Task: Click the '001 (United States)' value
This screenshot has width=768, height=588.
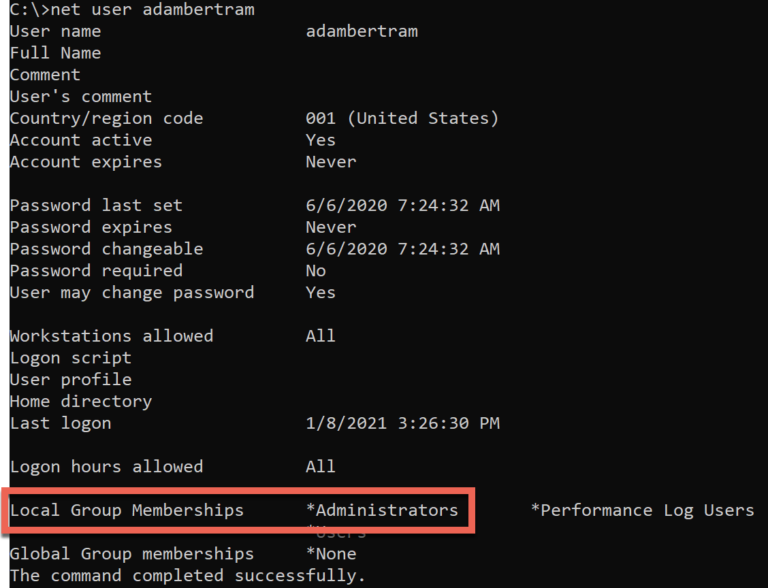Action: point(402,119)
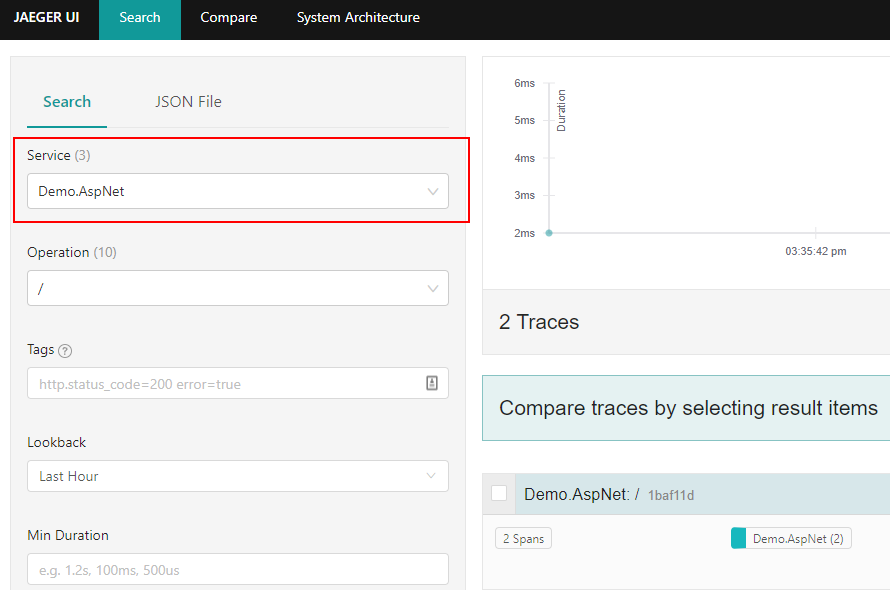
--
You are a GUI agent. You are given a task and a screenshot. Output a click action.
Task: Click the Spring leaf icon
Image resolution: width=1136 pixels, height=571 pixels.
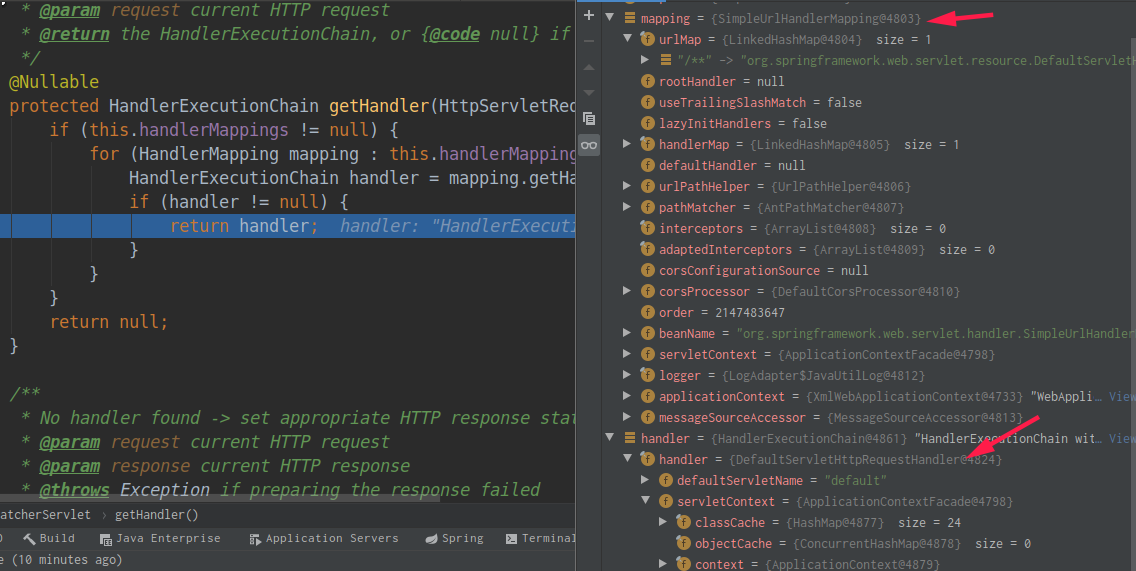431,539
...
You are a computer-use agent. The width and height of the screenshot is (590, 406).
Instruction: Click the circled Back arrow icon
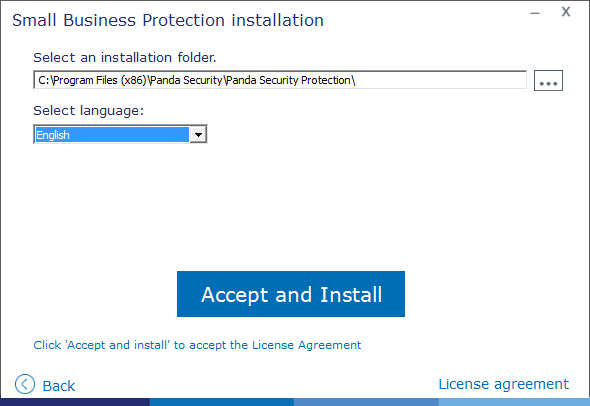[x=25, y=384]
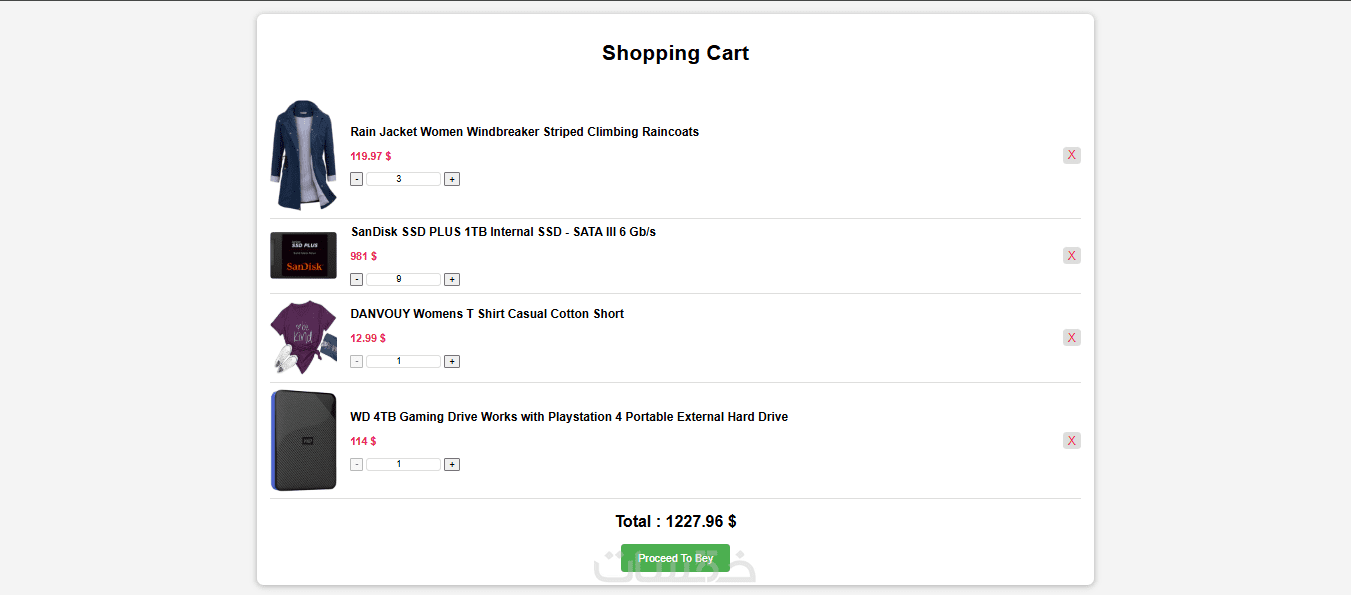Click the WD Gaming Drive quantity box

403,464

### WORK TO BE COMPLETED
Reproduce the lines verbatim, starting at the line containing "Task: Click the '001 (United States)' value" and ending at the line containing "Action: point(402,119)", with both ends included. Leave the pictures out of your answer.

### REPLY
Task: Click the '001 (United States)' value
This screenshot has width=768, height=588.
Action: point(402,119)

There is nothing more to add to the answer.